São quase todos muçulmanos, embora seja equivocado relacionar os distúrbios a motivos religiosos. Também não parece certeiro ver neles motivação política.
Versão incendiária dos "Capitães da Areia", do clássico de Jorge Amado, adolescentes rebeldes que usavam o crime como componente libertário, os garotos franceses não parecem portadores de uma mensagem engajada. Queimar carros e quebrar lojas é a expressão de sua independência.

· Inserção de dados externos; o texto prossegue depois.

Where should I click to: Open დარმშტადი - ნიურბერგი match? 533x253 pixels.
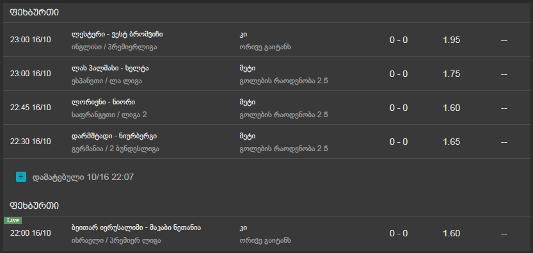tap(114, 136)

E de sua ira contra um inimigo definido.
Derrubar Nicolas Sarkozy, ministro do Interior francês que adotou uma política linha-dura de combate ao crime nas periferias é o objetivo-desafio da molecada.
Negros ou de traços árabes, costumam olhar um intruso com cara de malvados. Mas basta uma aproximação, um tratamento respeitoso, para que um diálogo tranqüilo se estabeleça.
Uns chegaram a contar onde compraram gasolina, como prepararam os coquetéis molotov que atiraram nos carros na noite anterior. Esses normalmente dão os seus nomes completos e não têm um pingo de medo de falar dos crimes que cometem. Relatam que são traficantes ou que simplesmente consomem drogas.
Mas há muitos que se recusam a dar nome, ou os que, como astros da cultura hip hop que admiram, dão apenas um apelido.
A paixão pelo gangsta rap fica nítida nas roupas que vestem (calças largonas, bonés, abrigos esportivos com capuz, tênis) e na atitude (gestos com as mãos, caras de durões). Alguns usam dreadlocks no cabelo. Brincos e colares são comuns.
Sem ideologia, sem um líder, sem aviso prévio, queimaram quase 10 mil carros em pouco mais de duas semanas. Levaram o governo da França a adotar o estado de emergência, medida extrema que amplia o poder da polícia e limita as liberdades civis. E têm menos de 20 anos.